■ Письменное задание:
Перепишите фрагмент о Гельдерлине начиная со слов «И здесь тоже» и заканчивая словами «образе телесного уничтожения.» включительно, заменив при этом «гибель» на «смерть».

И здесь тоже уместно было бы обратиться снова к художественно-теоретической мысли Гельдерлина, чтобы увидеть особенные черты гельдерлиновской поэтической манеры в ее отличии от античных образцов. Ведь эту новую свободу, о которой свидетельствуют его отечественные песни, Гельдерлин ввел в действие также и в своей целенаправленной работе над античным поэтическим богатством, прежде всего, как нам показали исследования Бейсснера, в своем переводе Софокла. Здесь в отдельном рассмотрении он обосновывает, почему западноотечественный строй представлений — иной по отношению к греческому, возвышается над ним и противоположен ему. Он находит трагическое слово греков «более опосредованно-фактичным, поскольку в нем воплощается более чувственная телесность»: трагическая гибель происходит здесь в реальном образе телесного уничтожения.

■ Исходные данные:
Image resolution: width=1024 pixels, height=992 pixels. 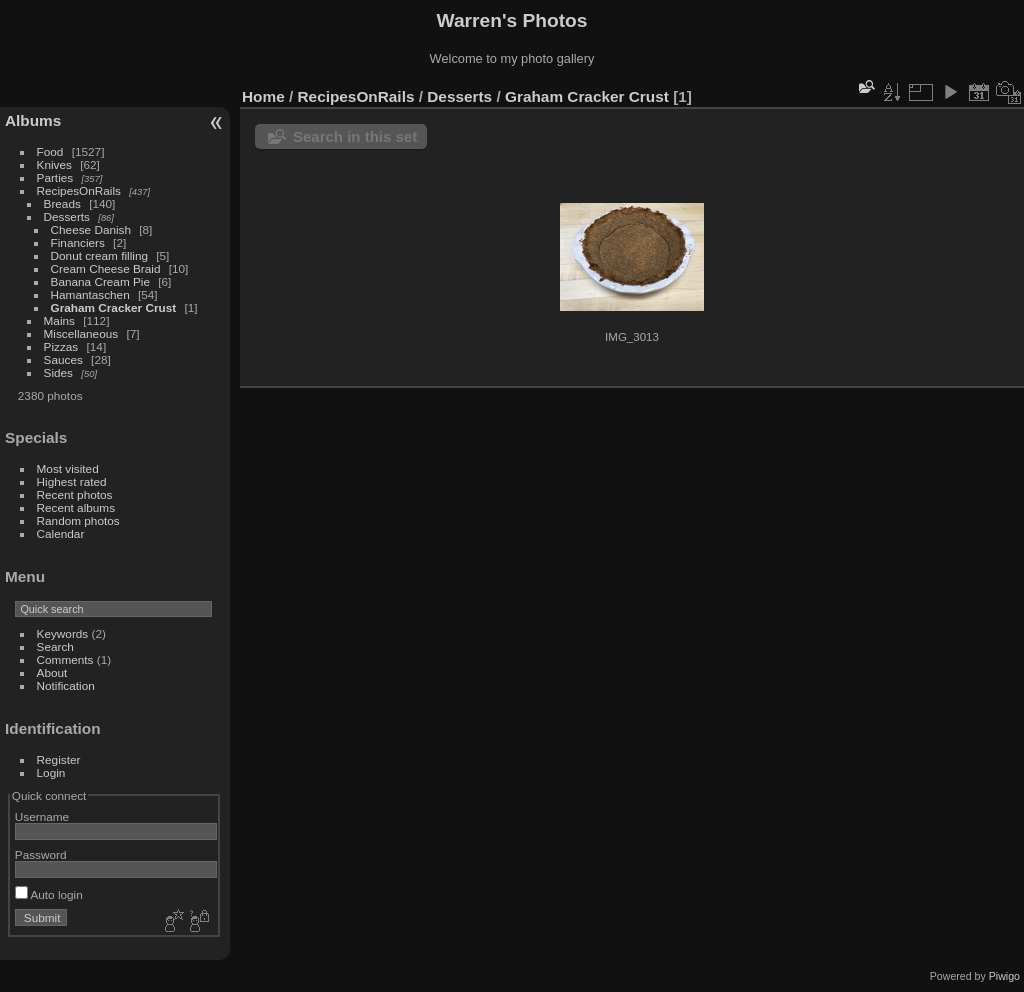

==

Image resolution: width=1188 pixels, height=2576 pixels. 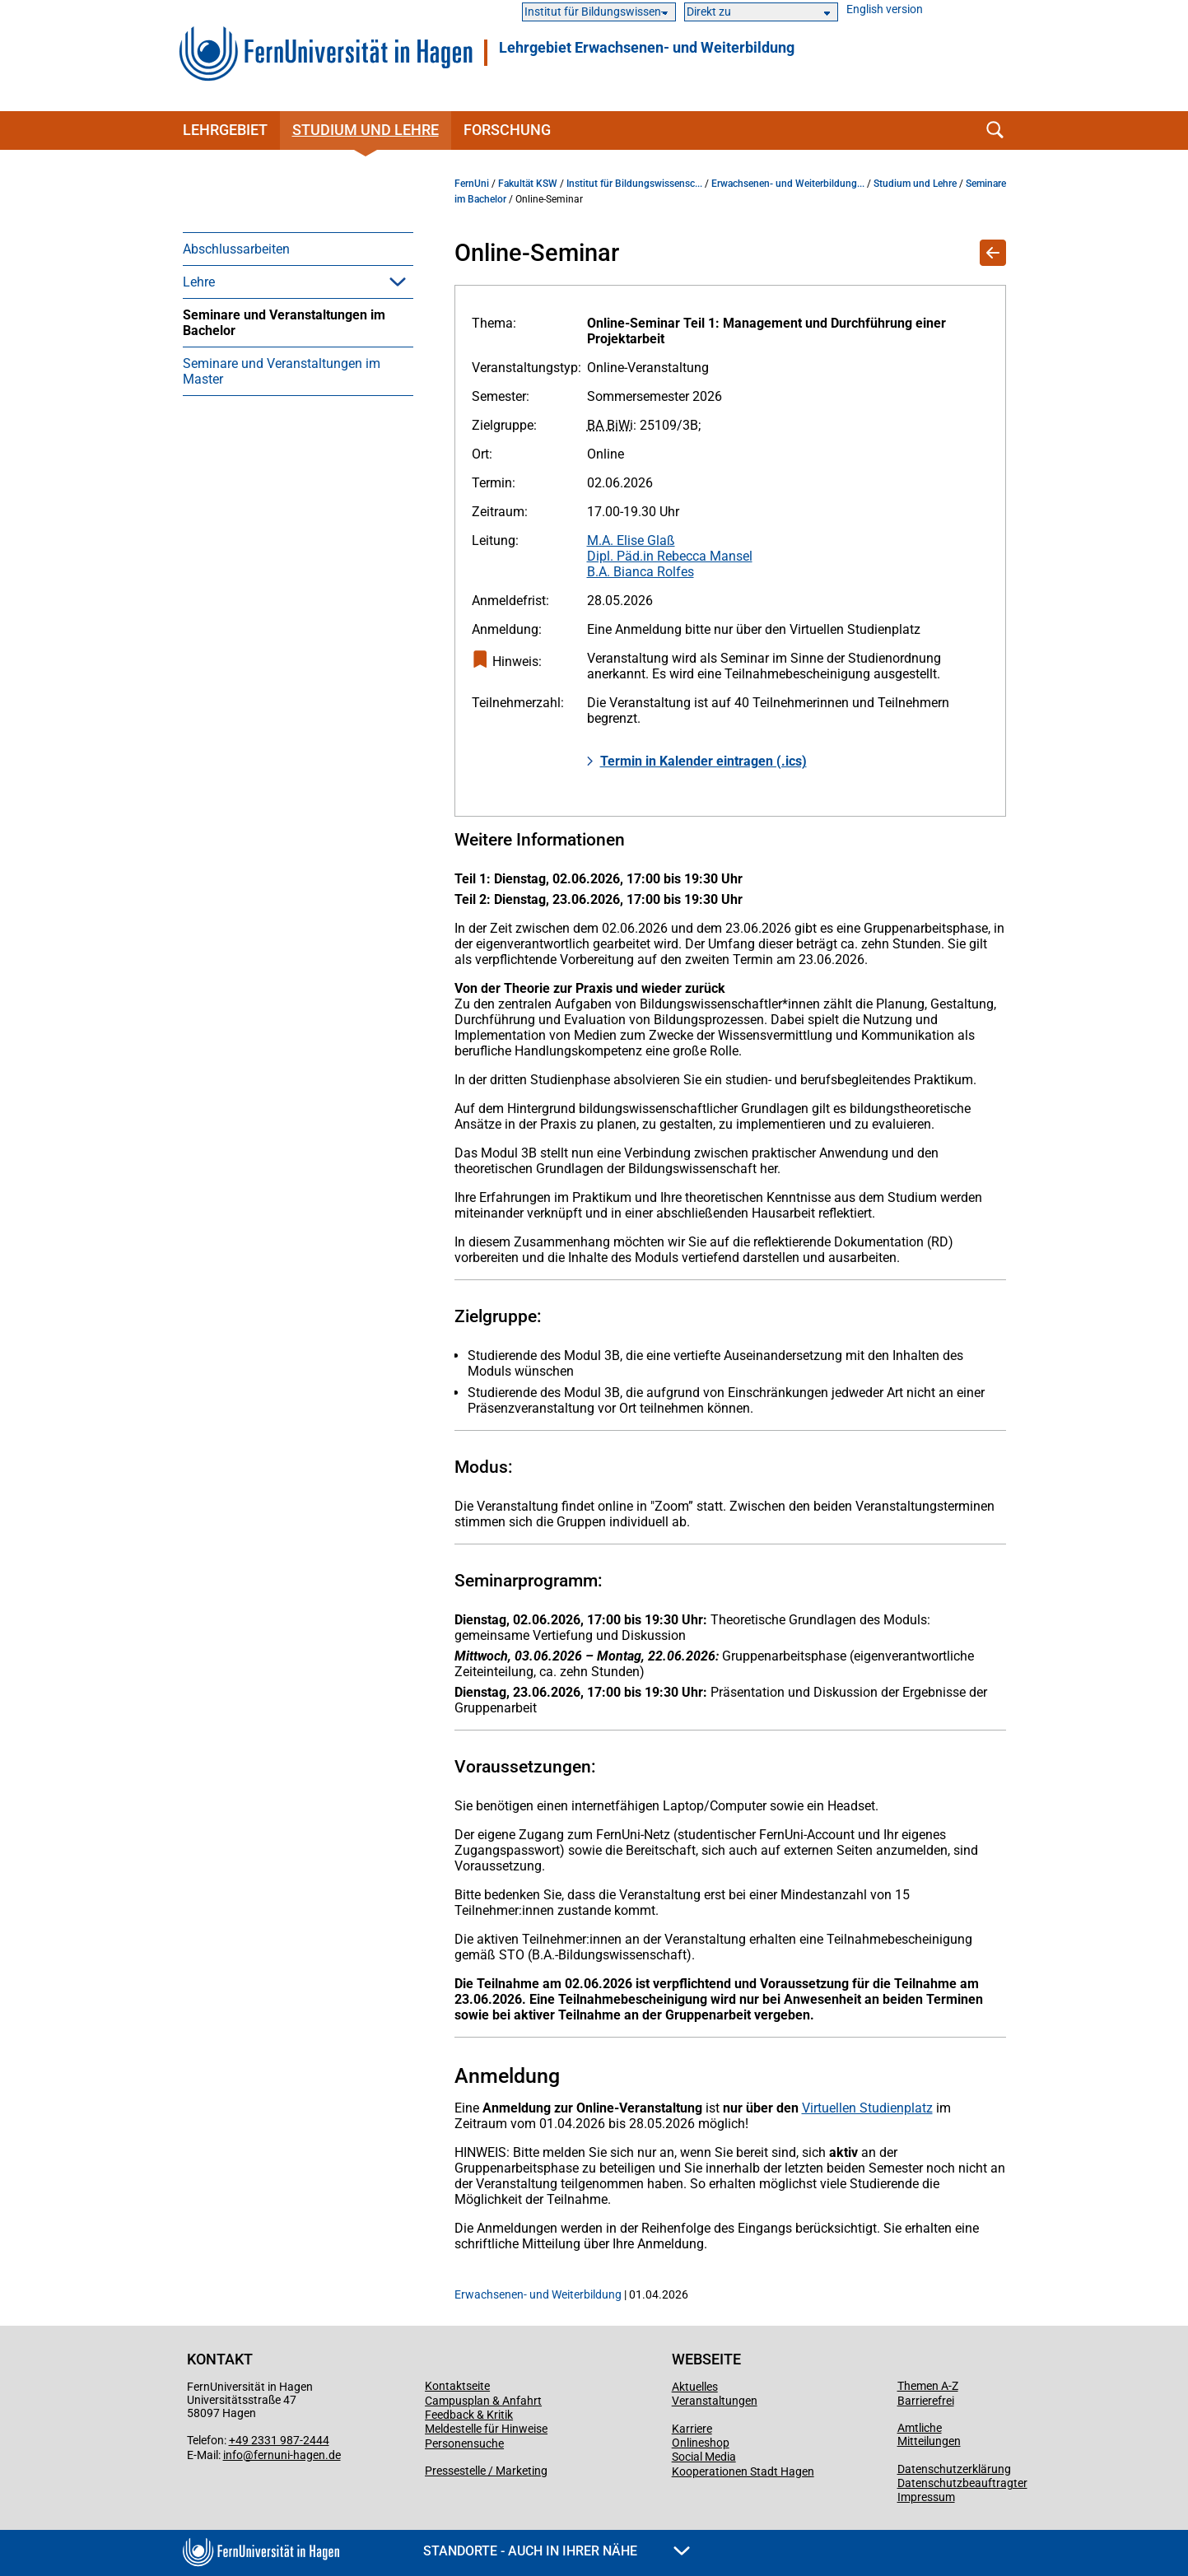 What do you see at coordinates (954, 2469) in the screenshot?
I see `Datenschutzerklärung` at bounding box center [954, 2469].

--

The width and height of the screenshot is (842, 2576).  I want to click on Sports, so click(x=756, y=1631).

■ Ответ к заданию:
И здесь тоже уместно было бы обратиться снова к художественно-теоретической мысли Гельдерлина, чтобы увидеть особенные черты гельдерлиновской поэтической манеры в ее отличии от античных образцов. Ведь эту новую свободу, о которой свидетельствуют его отечественные песни, Гельдерлин ввел в действие также и в своей целенаправленной работе над античным поэтическим богатством, прежде всего, как нам показали исследования Бейсснера, в своем переводе Софокла. Здесь в отдельном рассмотрении он обосновывает, почему западноотечественный строй представлений — иной по отношению к греческому, возвышается над ним и противоположен ему. Он находит трагическое слово греков «более опосредованно-фактичным, поскольку в нем воплощается более чувственная телесность»: трагическая смерть происходит здесь в реальном образе телесного уничтожения.